#### To do:
(a) According to the article on uninsured motorist coverage, why do uninsured motorist disputes complicate mediation? Answer in one to three sentences.
(b) In the article on uninsured motorist coverage, when does the limitation period for an indemnity claim begin?

#### Text provided:
In Forsythe v. Westfall (2015 ONCA 810)[12], the Court of Appeal quoted and applied section 4 of Regulation 676, reaffirming that Ontario’s scheme requires an insured to bring an Ontario action against their own insurer to determine entitlement and quantum, as contemplated by the Regulation.
Timing becomes crucial when the uninsured status of a tortfeasor surfaces late. Regulation 676 still governs the route to indemnity, and the limitation period does not begin on the accident date but when the insurer refuses or fails to indemnify after a demand. In Rooplal v. Fodor, 2021 ONCA 357[13], the Court of Appeal held that a claim for indemnification under section 265 is “discovered” only when that refusal occurs, allowing insureds to add the correct insurer later without being statute-barred, provided notice and cooperation requirements are met.
This means discovering an uninsured driver after trial does not automatically compel payment. Entitlement and quantum must still be proven under section 4. The decisions in Skunk and Conners reinforce that uninsured claims are contractual and strictly governed by statute and policy. Coverage follows procedure, not sympathy.
The Motor Vehicle Accident Claims Act[14] remains a final fallback when no policy responds, but it is not a shortcut around Regulation 676 and generally operates only after the insured’s own contractual route is exhausted. The takeaway is simple: an uninsured-motorist carrier’s duty to indemnify is triggered only after entitlement and damages are determined through the statutory process, and the limitation clock starts when indemnity is refused, not on the day of the crash.
Mediation Realities When Uninsured Is in Play
From my mediator’s chair, uninsured motorist disputes complicate negotiations because they inject a second defendant in process, namely the plaintiff’s own insurer, and they often arrive with unresolved coverage questions that cloud valuation. I think mediation works when the parties acknowledge those uncertainties head-on.
If ownership, registration, or consent is in doubt, there is usually no point pretending those issues won’t control the outcome. The realistic path is to trade on probabilities using Skunk and Conners as risk anchors and to factor the Herbison/Vytlingam causation analysis into the liability grid.
Where the record is thin on insurance status, I have found that it is worth pausing the mediation to let the parties pull police reports, policy status letters, and licence/ownership documents so you are not guessing at “applicable and collectible.” If the Fund under the Motor Vehicle Accident Claims Act may be implicated, set expectations about the procedural steps and timelines that follow so any proposed resolution actually maps to what can be collected.
Closing Thought
I view uninsured motorist coverage is a narrow doorway, and it doesn’t swing open just because the tortfeasor turns out to be uninsured. You still have to prove the negative, clear the spouse-ownership carve-out and any policy exclusions, and tie the injury to the vehicle’s use or operation. Only then do you trigger indemnity by pursuing the contractual route the statute prescribes, which (absent agreement or arbitration) means suing the insurer under Regulation 676 so liability and damages are fixed in a way that binds it.

#### Dataset:

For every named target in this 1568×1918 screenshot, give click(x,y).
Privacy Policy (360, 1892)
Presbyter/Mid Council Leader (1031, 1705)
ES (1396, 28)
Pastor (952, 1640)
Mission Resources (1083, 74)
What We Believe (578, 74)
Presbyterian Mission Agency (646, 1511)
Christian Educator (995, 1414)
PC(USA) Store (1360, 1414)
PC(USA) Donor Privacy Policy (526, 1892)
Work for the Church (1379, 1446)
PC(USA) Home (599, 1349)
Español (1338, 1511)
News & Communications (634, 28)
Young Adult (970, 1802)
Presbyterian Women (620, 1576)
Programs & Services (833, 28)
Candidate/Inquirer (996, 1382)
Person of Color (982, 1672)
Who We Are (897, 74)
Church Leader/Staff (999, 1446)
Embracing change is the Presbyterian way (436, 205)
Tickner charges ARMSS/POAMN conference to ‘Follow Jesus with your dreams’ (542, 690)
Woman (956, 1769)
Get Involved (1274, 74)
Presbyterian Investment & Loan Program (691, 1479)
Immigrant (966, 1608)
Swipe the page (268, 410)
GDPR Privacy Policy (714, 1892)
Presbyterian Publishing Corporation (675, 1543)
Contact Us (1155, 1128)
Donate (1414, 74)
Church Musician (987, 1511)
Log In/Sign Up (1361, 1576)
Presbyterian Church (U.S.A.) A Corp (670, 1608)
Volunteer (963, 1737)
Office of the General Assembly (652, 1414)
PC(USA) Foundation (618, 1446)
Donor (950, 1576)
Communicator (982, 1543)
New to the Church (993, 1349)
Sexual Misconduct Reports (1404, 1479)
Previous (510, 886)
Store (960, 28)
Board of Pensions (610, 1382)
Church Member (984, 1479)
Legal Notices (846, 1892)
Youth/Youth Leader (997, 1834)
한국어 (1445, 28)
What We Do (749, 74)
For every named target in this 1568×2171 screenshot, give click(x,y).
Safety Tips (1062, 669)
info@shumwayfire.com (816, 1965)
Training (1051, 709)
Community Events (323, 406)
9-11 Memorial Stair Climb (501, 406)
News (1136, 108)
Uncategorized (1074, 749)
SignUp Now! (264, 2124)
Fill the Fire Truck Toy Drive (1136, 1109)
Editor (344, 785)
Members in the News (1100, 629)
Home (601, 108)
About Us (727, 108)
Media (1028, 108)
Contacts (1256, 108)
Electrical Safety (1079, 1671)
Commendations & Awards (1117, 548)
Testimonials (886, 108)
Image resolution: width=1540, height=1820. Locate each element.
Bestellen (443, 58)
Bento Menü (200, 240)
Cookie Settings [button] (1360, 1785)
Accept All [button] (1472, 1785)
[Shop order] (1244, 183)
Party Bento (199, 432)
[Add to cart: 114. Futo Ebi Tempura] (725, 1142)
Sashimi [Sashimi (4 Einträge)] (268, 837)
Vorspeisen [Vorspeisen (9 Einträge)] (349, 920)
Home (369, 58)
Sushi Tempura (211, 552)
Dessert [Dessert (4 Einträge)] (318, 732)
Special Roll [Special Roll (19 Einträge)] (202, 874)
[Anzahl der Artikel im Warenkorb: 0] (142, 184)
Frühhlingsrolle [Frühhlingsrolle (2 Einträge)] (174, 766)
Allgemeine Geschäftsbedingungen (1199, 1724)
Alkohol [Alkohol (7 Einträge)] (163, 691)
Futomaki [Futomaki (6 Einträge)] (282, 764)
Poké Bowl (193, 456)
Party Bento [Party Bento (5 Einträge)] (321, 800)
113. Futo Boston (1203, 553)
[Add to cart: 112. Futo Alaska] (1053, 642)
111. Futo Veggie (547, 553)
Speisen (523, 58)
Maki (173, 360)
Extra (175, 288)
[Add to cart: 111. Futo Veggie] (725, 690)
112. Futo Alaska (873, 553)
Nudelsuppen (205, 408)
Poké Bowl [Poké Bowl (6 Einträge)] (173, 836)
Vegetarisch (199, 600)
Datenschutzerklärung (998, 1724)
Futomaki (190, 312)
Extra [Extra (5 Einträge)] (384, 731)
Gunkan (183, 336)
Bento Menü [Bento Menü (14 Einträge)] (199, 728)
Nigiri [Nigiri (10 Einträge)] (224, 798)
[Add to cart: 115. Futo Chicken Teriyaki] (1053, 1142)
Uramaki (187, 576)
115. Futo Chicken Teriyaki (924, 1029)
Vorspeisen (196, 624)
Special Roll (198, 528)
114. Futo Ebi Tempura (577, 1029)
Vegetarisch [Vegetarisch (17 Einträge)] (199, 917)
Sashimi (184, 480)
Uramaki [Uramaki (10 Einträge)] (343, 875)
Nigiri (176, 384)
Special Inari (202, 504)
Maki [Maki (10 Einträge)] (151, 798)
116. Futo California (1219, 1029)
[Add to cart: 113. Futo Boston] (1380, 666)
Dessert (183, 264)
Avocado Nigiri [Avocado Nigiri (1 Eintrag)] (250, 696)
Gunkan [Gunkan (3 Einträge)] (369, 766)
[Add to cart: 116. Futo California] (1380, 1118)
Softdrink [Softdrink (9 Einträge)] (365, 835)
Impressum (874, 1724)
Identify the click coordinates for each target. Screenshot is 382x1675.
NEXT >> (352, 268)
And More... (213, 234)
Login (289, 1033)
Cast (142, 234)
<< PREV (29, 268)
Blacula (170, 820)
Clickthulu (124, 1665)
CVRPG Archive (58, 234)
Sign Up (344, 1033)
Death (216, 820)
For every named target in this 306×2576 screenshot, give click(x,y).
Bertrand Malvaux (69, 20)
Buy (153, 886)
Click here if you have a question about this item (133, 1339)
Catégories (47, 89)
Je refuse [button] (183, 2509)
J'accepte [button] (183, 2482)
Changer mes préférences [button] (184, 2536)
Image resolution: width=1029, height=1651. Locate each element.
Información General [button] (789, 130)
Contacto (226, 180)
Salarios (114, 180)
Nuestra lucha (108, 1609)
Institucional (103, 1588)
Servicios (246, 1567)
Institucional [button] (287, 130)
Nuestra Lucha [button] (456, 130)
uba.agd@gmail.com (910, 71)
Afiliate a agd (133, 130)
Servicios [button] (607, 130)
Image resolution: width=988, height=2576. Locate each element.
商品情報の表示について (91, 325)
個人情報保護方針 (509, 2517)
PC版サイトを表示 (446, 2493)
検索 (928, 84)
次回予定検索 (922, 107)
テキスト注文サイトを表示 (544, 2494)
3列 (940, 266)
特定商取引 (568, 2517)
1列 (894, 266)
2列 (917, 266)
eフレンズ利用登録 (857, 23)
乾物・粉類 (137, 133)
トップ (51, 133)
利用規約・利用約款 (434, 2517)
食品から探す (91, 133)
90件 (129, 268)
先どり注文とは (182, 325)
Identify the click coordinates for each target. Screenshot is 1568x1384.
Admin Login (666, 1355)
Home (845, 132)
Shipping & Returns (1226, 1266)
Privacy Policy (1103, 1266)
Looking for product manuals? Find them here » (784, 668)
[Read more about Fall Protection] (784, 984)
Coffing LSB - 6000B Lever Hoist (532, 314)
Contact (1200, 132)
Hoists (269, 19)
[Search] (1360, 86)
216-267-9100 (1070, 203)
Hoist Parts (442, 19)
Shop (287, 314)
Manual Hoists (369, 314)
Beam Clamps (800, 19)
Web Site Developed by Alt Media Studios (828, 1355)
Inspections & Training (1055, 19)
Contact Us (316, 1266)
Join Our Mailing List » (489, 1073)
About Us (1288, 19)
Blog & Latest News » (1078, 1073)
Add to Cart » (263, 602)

#### Task-by-task solutions:
(a) They add a second defendant in process, the plaintiff's own insurer. They also often come with unresolved coverage questions that cloud valuation.

(b) It begins when the insurer refuses or fails to indemnify after a demand, not on the accident date.